“The arc of the moral universe is long, but it bends towards justice”

The words above were the words of MLK Jr. in March, 1967, at the height of the social movements that fought for racial justice, economic equality and an end to U.S. imperialist policy in Viet Nam. As we enter February, with its focus on Black history, those words are certainly quite relevant today.

We are facing the fifth month of the genocidal Israeli war on the Palestinians, fully supported with our tax dollars and the U.S. military. And in the U.S., we see a growth of extreme right-wing political forces, spearheaded by Donald Trump, with increased attacks on our civil rights and civil liberties.

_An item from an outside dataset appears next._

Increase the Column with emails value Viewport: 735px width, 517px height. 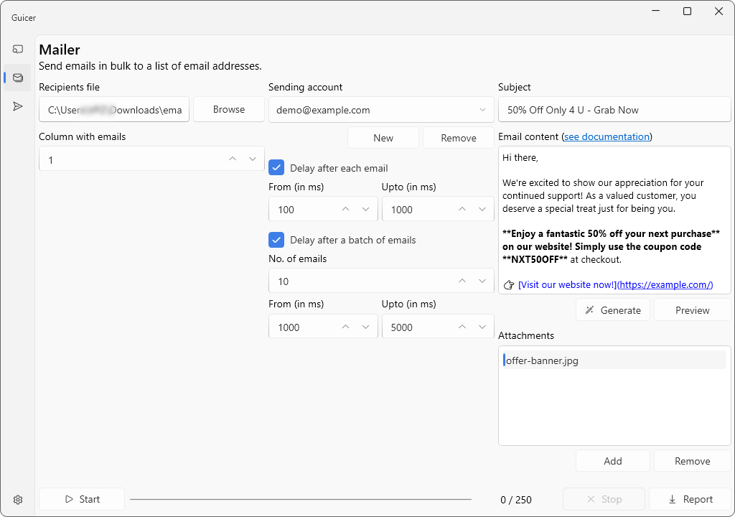232,159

Martin Luther King Jr. was a Christian minister, and one of the most prominent leaders in the Civil Rights Movement, from 1955 until his assassination in 1968. He participated in and led marches in the South for the right to vote, desegregation, and labor rights. This included the 1955 Montgomery bus boycott, the 1963 protests in Birmingham, Alabama and many more. He was one of the leaders of the 1963 March on Washington, where he delivered his “I Have a Dream” speech. He helped organize two of the Selma-to-Montgomery marches, during the 1965 Selma, Alabama voting rights movement. He was arrested at least 29 times. The FBI made him an object of its secret COINTELPRO (Counter Intelligence Program) from 1963 until his assassination on April 4, 1968.

Despite strong pressure to stay silent, King spoke out loudly and publicly against the U.S. war on Viet Nam. He called the war “moral savagery” and said that the United States was “the greatest purveyor of violence in the world today.” He linked his opposition to the war to the fight for racial equality and economic justice. In his speech, at an anti-war rally on April 4, 1967, in New York City, he described “watching Negro and white boys on TV screens as they kill and die together for a nation that has been unable to seat them together in the same schools.”

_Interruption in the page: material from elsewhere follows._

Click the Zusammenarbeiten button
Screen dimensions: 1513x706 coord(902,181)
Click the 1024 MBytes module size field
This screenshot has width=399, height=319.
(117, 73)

He said, “A true revolution of values will soon look uneasily on the glaring contrast of poverty and wealth. With righteous indignation, it will look across the seas and see individual capitalists of the West investing huge sums of money in Asia, Africa, and South America, only to take the profits out with no concern for the social betterment of the countries…” He continued, “… we as a nation must undergo a radical revolution of values. We must rapidly begin the shift from a thing-oriented society to a person-oriented society.”

In addition to opposing the U.S. war on Viet Nam, he began to directly address the causes of poverty. In 1968, he began to plan a national occupation of Washington, D.C., to be called “The Poor People’s Campaign.” In March 1968, King went to Memphis, Tennessee, to support a strike by Black sanitation workers, fighting for higher wages and equal treatment with white workers. It was during this visit that he was assassinated. After his death, other activists organized the Poor People’s Campaign he had begun. It demanded economic and human rights for poor Americans of diverse backgrounds. The participants set up a 3,000-person camp for six weeks in the spring of 1968 and presented their demands to Congress.

 He identified the problem, but not the path to a solution other than pressuring the powers that be. In the 1960s, many activists identified the capitalist system as the cause of their problems. And some began to organize to oppose the system itself.

Today, facing the threat of global war and climate change, and the rising extreme right-wing forces, we must go beyond just mobilizing to oppose capitalism’s deadly daily functioning. We need to organize in our workplaces, neighborhoods, schools and beyond. We need to unite the forces of poor and working people and our allies around the world – to end  capitalism and the rule by a minority. Only then can we  create a society run for and by the majority, based on equality, collaboration, and peace. Then we can finally bend the arc of the moral universe towards justice.